Monday, November 12, 2007

a reprimenda (1)

"São precisas alterações que ponham a Igreja portuguesa a funcionar de acordo com o Concílio Vaticano II." Vindas de quem vêm, estas palavras são insuspeitas de inimizade ou de má fé. Bento XVI fez xeque aos bispos. O administrativismo paroquial e a infantilidade teológica perderam definitivamente o pé. É mais que tempo de dar à nossa Igreja a respiração das pequenas comunidades e de um laicado menos obediente e mais perto da vida. Como vai chegar a reprimenda às nossas comunidades?

Friday, November 09, 2007

celebração

Era só a celebração de um passo na vida. Nada de transcendente. Mas juntou amigos à volta da memória e dos projectos. Ninguém pronunciou a expressão "acção de graças" mas foi isso que ali aconteceu. E no fim houve quem dissesse que uma reunião de resistentes que partilham utopias nunca mortas é um sinal de esperança. Amen.

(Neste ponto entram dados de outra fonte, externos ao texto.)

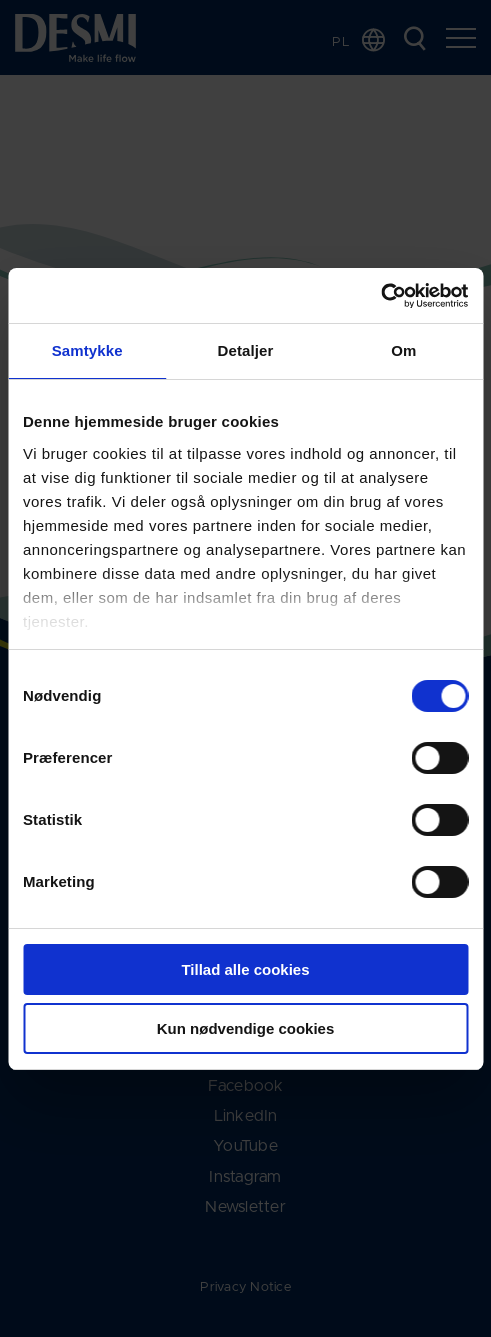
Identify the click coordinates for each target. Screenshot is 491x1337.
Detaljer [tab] (246, 350)
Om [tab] (403, 350)
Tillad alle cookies (245, 969)
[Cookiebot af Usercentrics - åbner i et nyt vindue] (380, 296)
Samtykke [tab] (87, 350)
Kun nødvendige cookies (246, 1028)
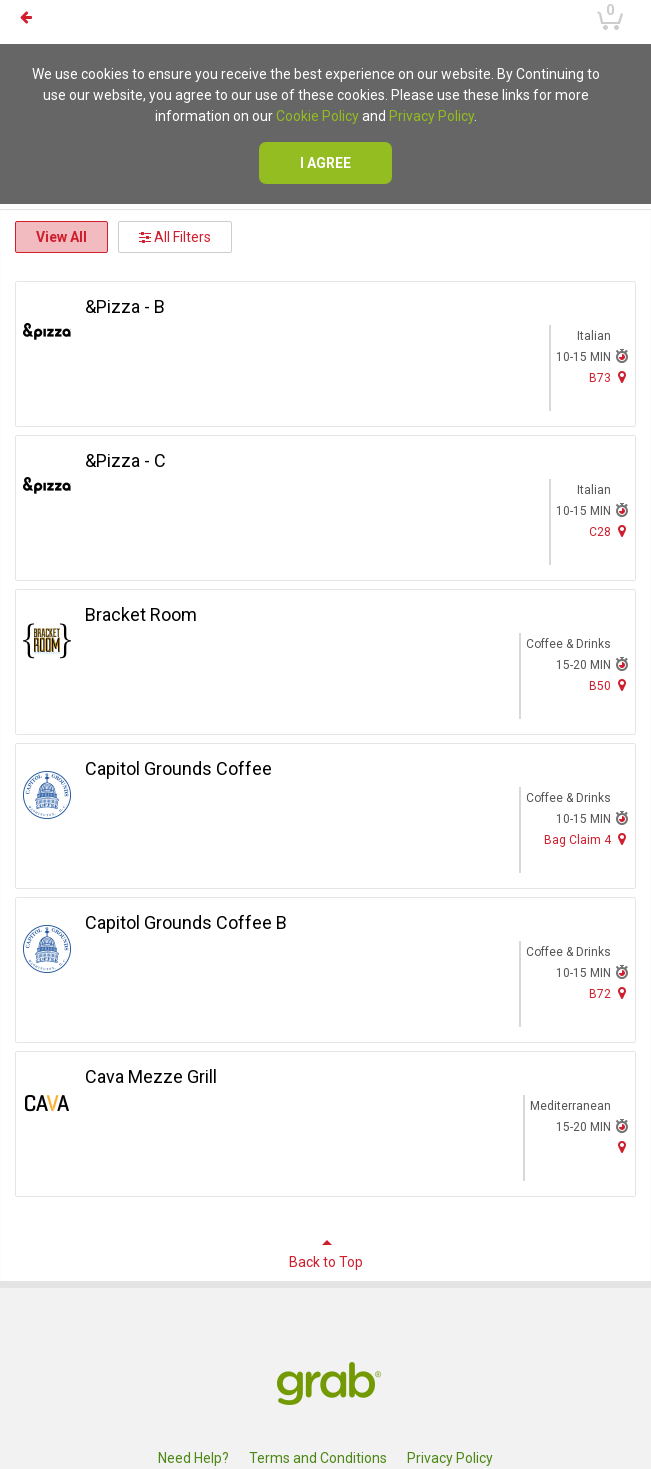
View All (61, 237)
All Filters (175, 237)
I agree (325, 163)
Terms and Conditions (318, 1458)
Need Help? (193, 1458)
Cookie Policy (317, 116)
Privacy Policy (431, 116)
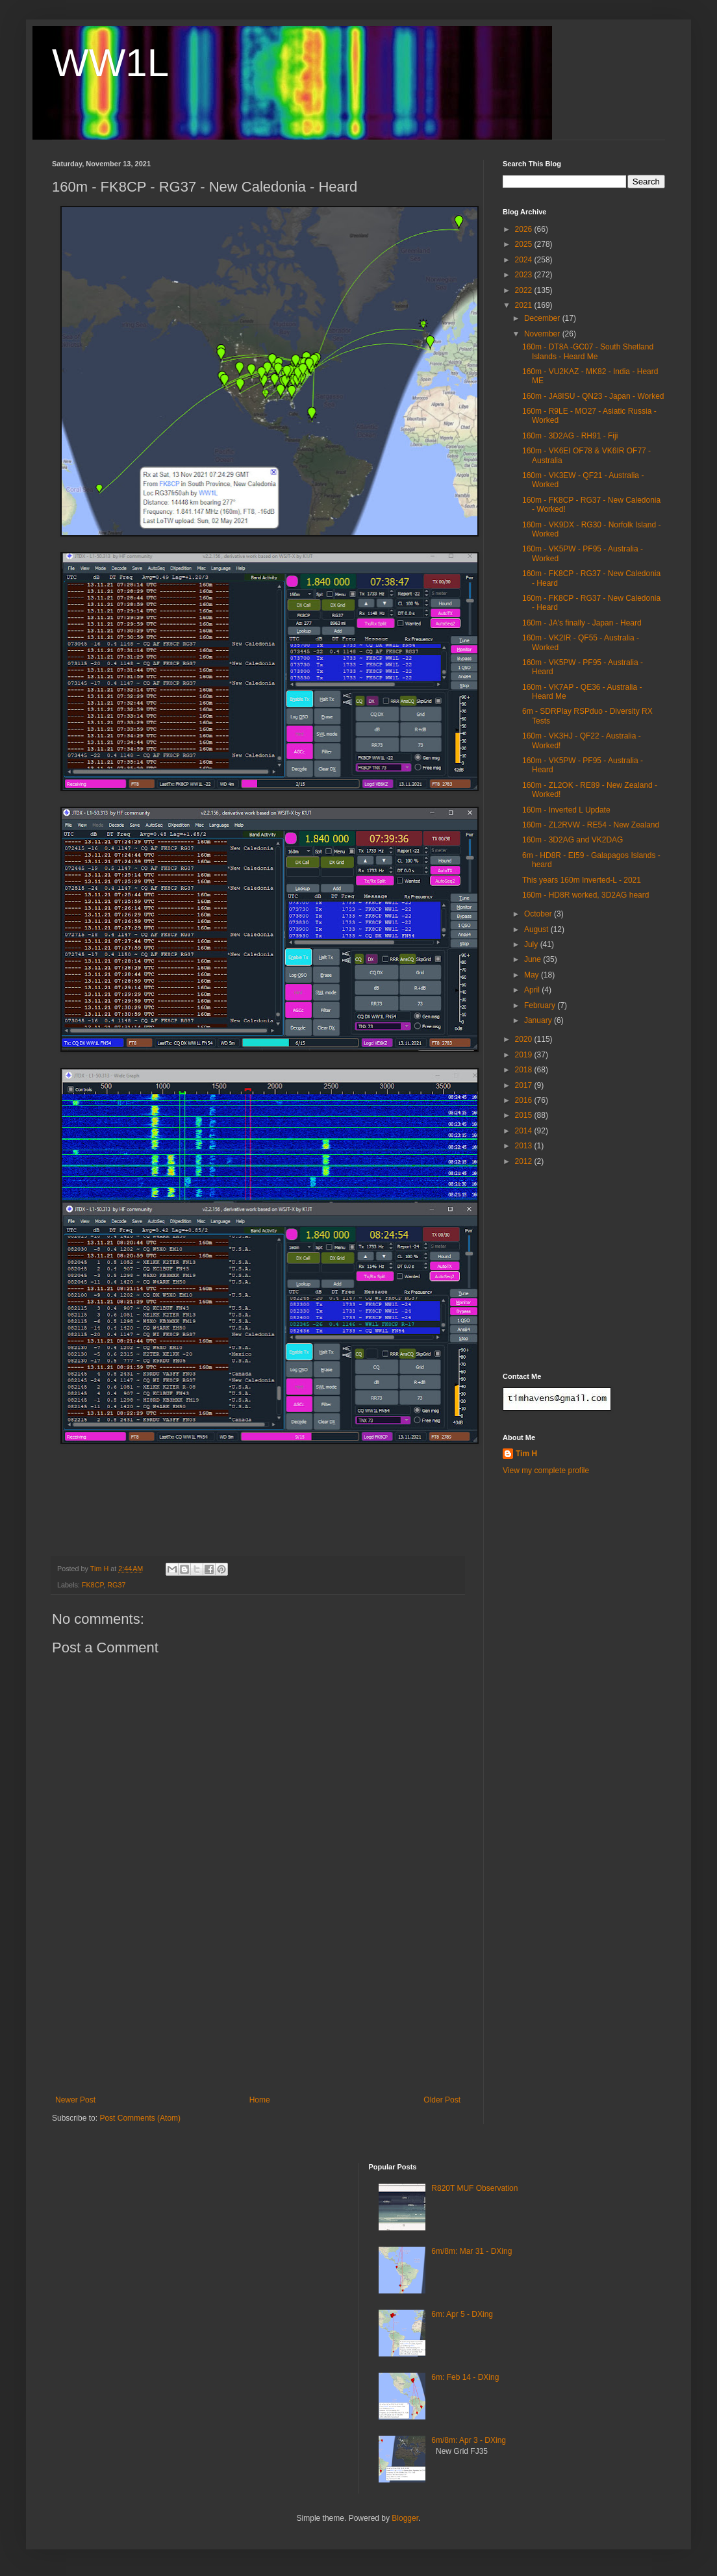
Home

Wednesday, November 07, 2007

ausência

Faz falta uma encíclica sobre os novos contornos da questão social. A doutrina social da igreja fez caminho num universo de trabalho massificado e de produção em massa. Encarou a força do sindicalismo e o crescendo da exploração. Mas hoje essa velha realidade tem novos rostos: a precariedade, a desmobilização sindical, as retóricas tentadoras da flexigurança. É imperativo repor a dignidade de todos, e dos mais fracos acima de tudo, como critério moral das políticas públicas. Em Portugal, seria uma excelente forma de a Igreja se associar à celebração dos 100 anos da República...

Monday, November 05, 2007

rankings

Somos o segundo país da UE em que menos gente lê. Somos o segundo país da UE em que menos gente vai ao teatro, a exposições, a concertos ou a museus. Este é o nosso país. Longe da Europa, sem remissão. Esta é também a nossa igreja - porque as pessoas daquele ranking são as pessoas da missa dominical. A infantilidade teológica é um dos rostos do atraso estrutural do país.

Friday, November 02, 2007

medo

Este é o tempo do medo. De muitas maneiras, somos ensinados a ter medo de sair à rua sem arma, a relacionarmo-nos com gente de outras raças ou a tentar compreender a realidade de modo complexo, sem estereótipos nem reducionismos. A ideologia do medo tornou-se no grande mecanismo de controle social do nosso tempo. À Igreja da esperança exige-se um combate sem tréguas a esta degradação da vida. Também pelas posições que tomarmos neste combate seremos julgados.